The MaLode crew helped the American River Conservancy celebrate its 20th Anniversary at the Starthistle Ball on October 10th, 2009. After purchasing two tables to support the cause, we showed up in force. This delightful event featured music, feasting, tasting of local wines, a presentation by the Conservancy’s Executive Director, Alan Ehrgott, and the first screening of ARC’s new historical video. As one of the most successful organizations of its kind, the ARC had lots to celebrate. Here is a list of just a few of its accomplishments to date : the preservation of 10,000 riparian acres and growing; this coming Spring, the opening of 21 miles of the American River Trail stretching from Coloma to Folsom Lake; and finally, still in process, the preservation of the first Japanese settlement in America, the Wakamatsu Tea and Silk Farm Colony in Coloma.

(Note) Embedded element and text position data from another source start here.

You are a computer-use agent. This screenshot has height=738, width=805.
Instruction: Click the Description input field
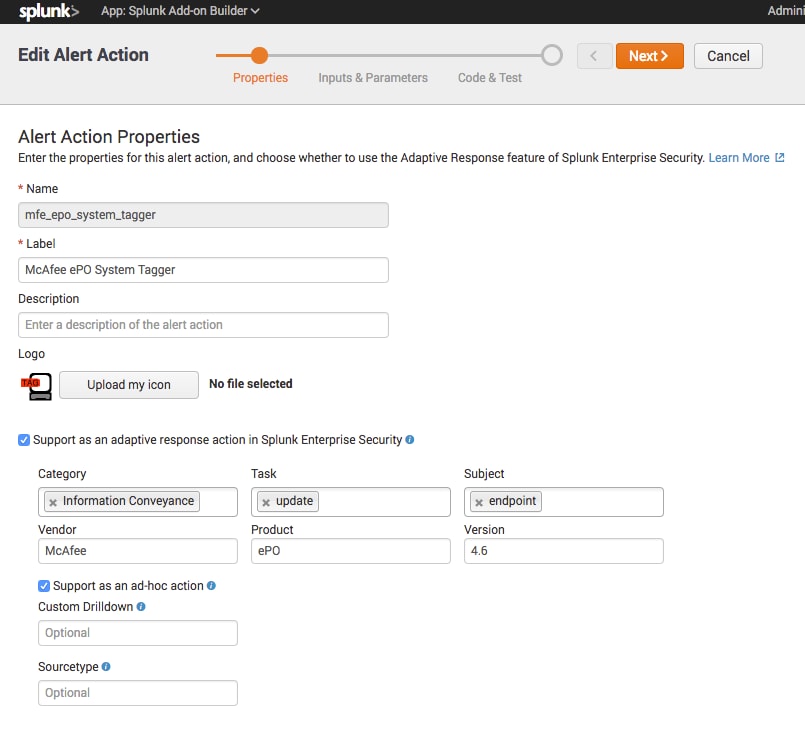[203, 325]
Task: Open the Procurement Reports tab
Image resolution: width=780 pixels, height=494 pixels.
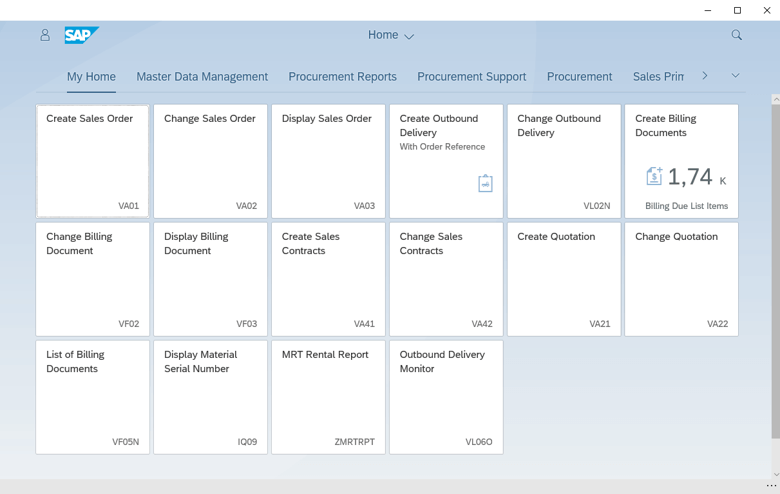Action: coord(342,77)
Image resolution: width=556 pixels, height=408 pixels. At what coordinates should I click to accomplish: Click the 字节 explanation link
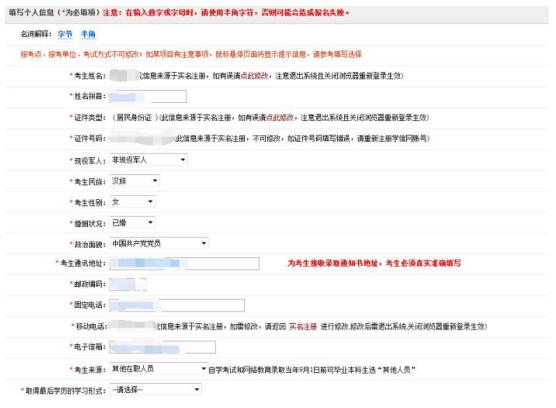pos(65,34)
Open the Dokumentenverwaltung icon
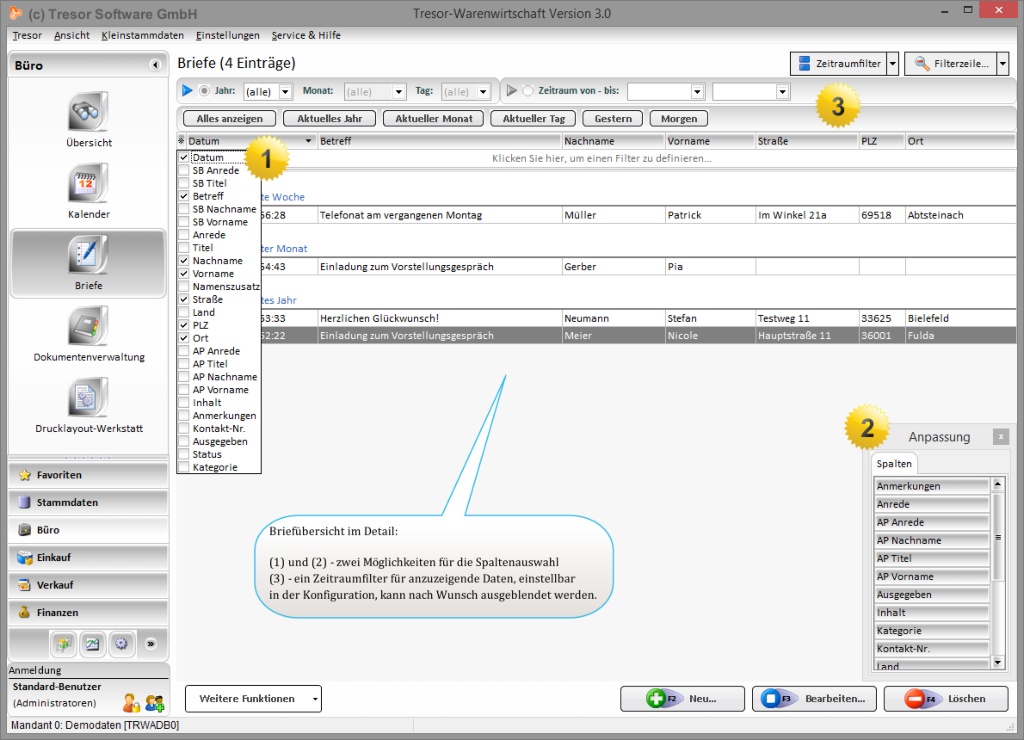Viewport: 1024px width, 740px height. [x=88, y=327]
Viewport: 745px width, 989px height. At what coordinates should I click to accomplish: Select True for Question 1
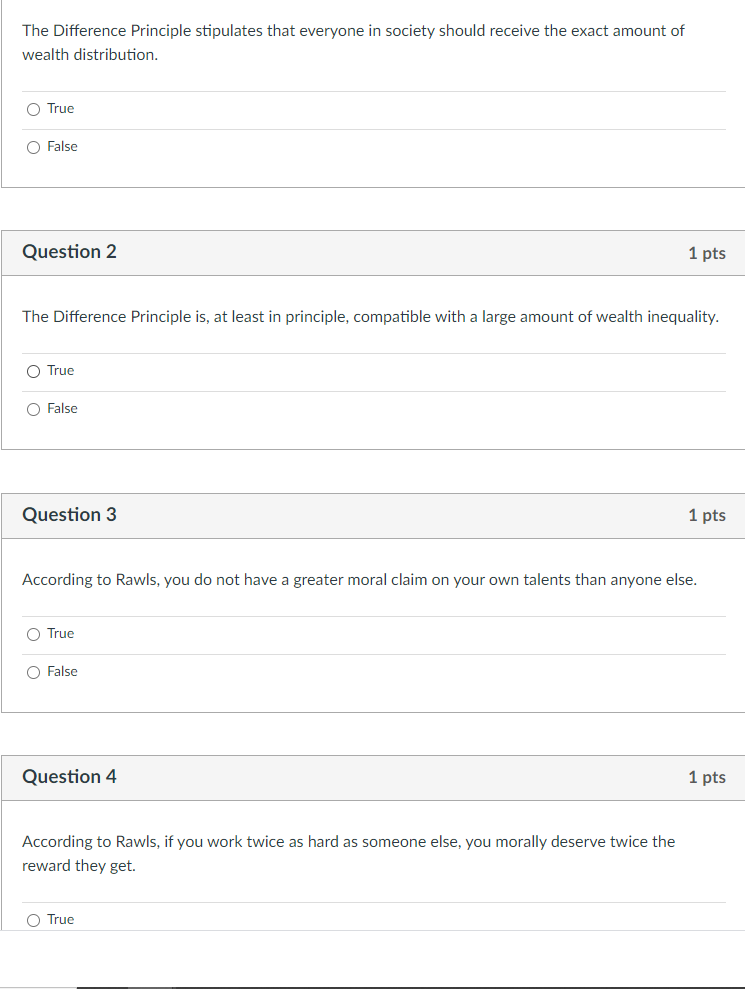tap(32, 109)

One “belle” of the Ball was the ARC’s new video, produced by local Emmy Award winning videographer Janice Stanley of Todd Stanley Productions. Her exceptional skills were in evidence as she helped portray the remarkable story of how the ARC was formed and how so much was accomplished against such great odds.
The story begins in the early 1970s when the South Fork of the American River first achieved its status as one of the premier and most popular whitewater rivers in North America. In those days the very existence of the river was threatened by two dams (the SOFAR Project) that would have destroyed both the Chili Bar and Gorge whitewater runs on the South Fork. Fortunately an intrepid “band of boaters” represented by Friends of the River, The American River Recreation Association, the outfitters, and such familiar figures as Bill Center and Scott Underwood who appear in the video to tell the tale, worked together to defeat that project only to discover that saving the river was only part of the story. In those days only 30% of the river’s riparian zone was protected from development, and by the late 1980s not only were over 150,000 whitewater boaters visiting the Coloma Valley, so were the bulldozers!
Local whitewater photographer, Mark Leder-Adams, hiking over the hills above the South Fork, was only too aware of these threats to the river and documented them in his stunning photographs. It was Mark who first proposed the formation of the American River Conservancy and in a truly inspired moment, the founders chose Alan Ehrgott to be its Executive Director. Aided by the vision and dedication of the Bureau of Land Management’s local Director, Deane Swickard, Alan has guided to successful conclusion one land deal after another involving County, State and Federal Agencies, NGOs, private donors and has invested himself a lot of blood, sweat and tears to bring us to where we are today. That is, just the reverse of where we were 20 years ago, with over 70% of the South Fork’s riparian zone now protected for future generations to enjoy as recreational space, wildlife habitat and the source of clean, fresh, drinkable water.
Other than Alan himself, I am now the Conservancy’s longest serving Board Member and one of my functions is to serve as the Board’s institutional memory. Given that, believe me when I say that limitations of space and time resulted in only a small number of the people who most deserve credit for the success of the Conservancy over the years being mentioned in the film. I remember Sue Britting’s expertise, untiring dedication and sound judgment. Past President Carla Soracco was a tireless advocate of the education programs and the Conservancy’s largest private donor. Manny and Martha DeAquino gave us soul and typified the hundreds of intrepid and selfless volunteers. The list is very long indeed. Suffice it to say there is plenty of credit to go around for a tremendous team effort by a community dedicated to the preservation of its essential heritage for future generations. Best wishes, thanks for all the good work, and a huge Happy Birthday and Merry 20th Anniversary to the American River Conservancy!